(DATA EXCERPTS Opens)

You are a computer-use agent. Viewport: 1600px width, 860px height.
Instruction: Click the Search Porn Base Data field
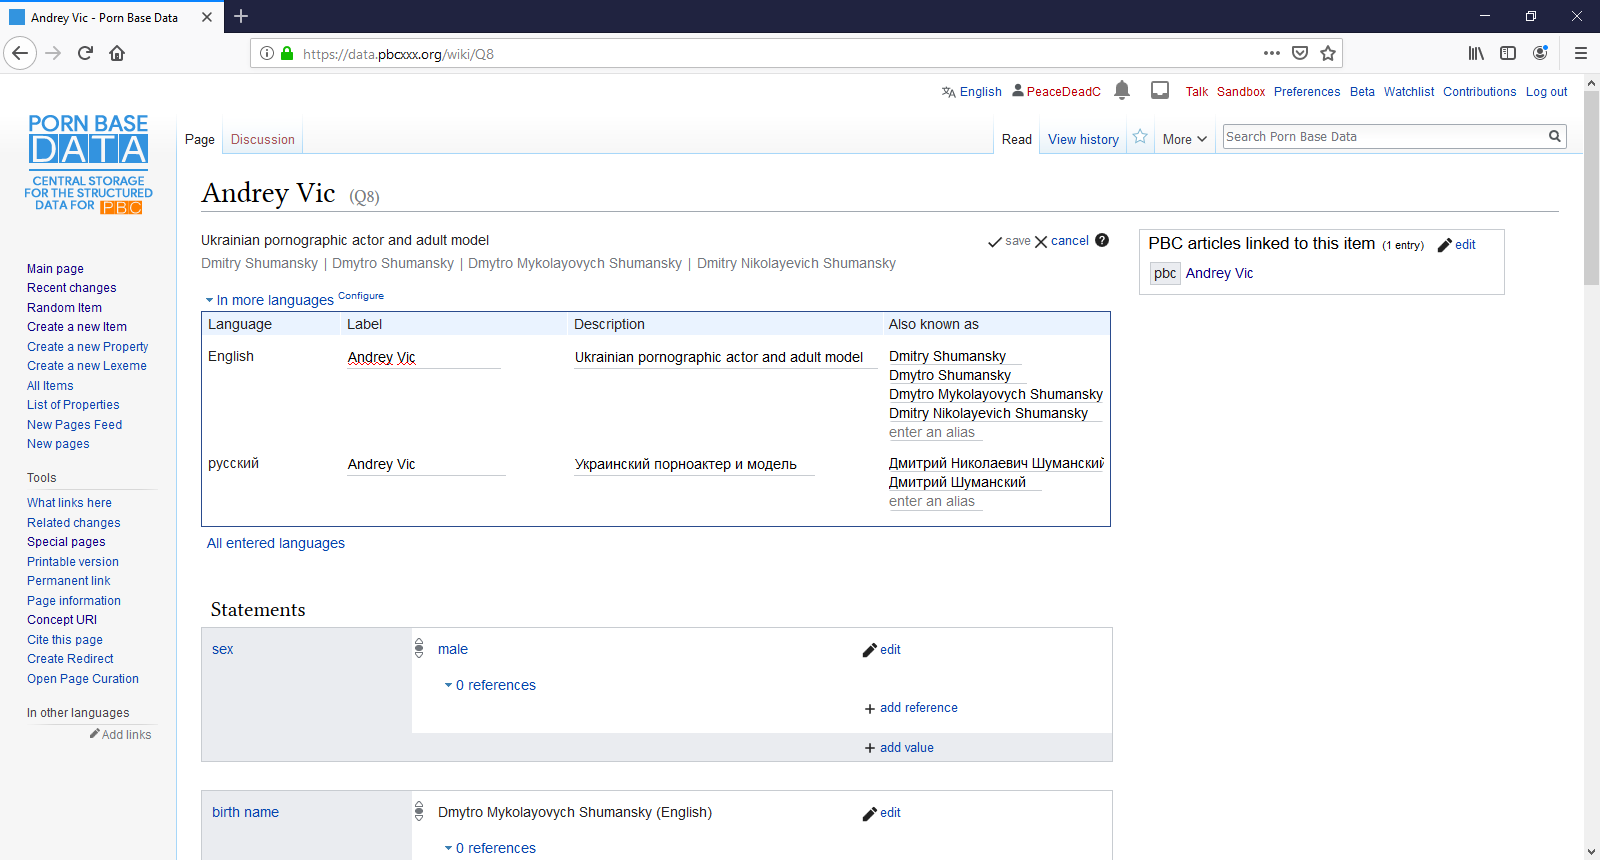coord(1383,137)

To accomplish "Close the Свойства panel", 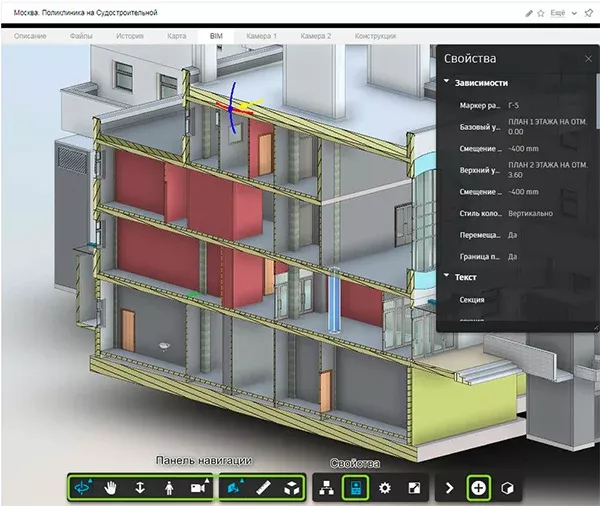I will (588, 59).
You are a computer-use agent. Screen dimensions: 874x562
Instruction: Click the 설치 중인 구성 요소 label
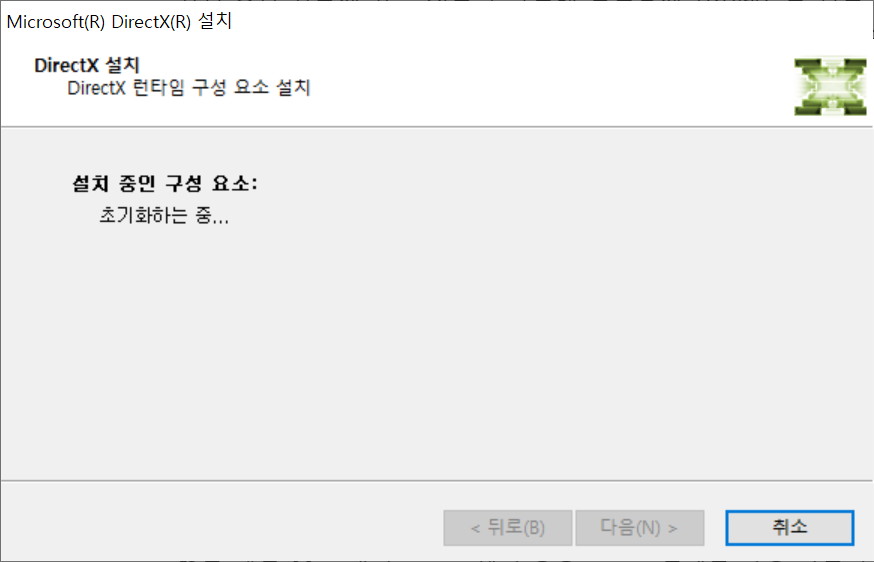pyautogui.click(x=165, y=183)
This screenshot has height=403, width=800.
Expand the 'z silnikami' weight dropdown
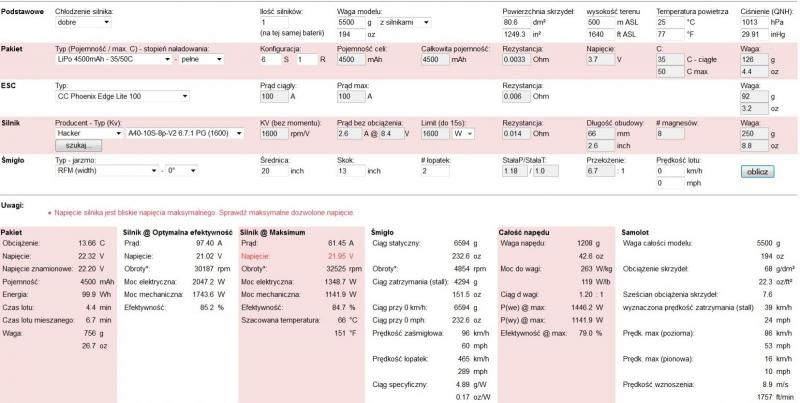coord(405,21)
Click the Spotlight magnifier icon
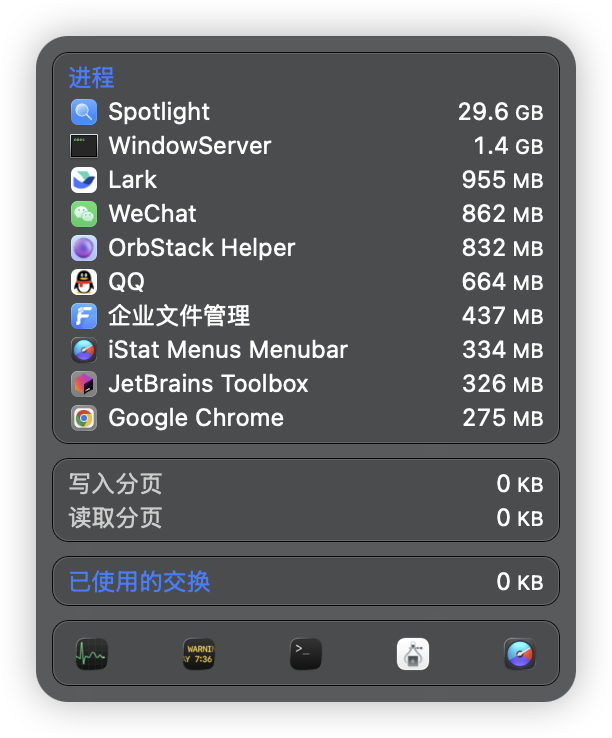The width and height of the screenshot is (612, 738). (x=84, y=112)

(DATA EXCERPTS Closes)

### WHAT IS EXPECTED
Leaving the pictures aside, write out only the lines from the one containing "You are a computer-use agent. Screen" through the end of the material, exactly as they stand.

### ANSWER TO THE PROBLEM
You are a computer-use agent. Screen dimensions: 874x562
Instruction: Click the 설치 중인 구성 요소 label
pyautogui.click(x=165, y=183)
This screenshot has height=403, width=800.
Expand the 'z silnikami' weight dropdown
coord(405,21)
Click the Spotlight magnifier icon
The width and height of the screenshot is (612, 738). (x=84, y=112)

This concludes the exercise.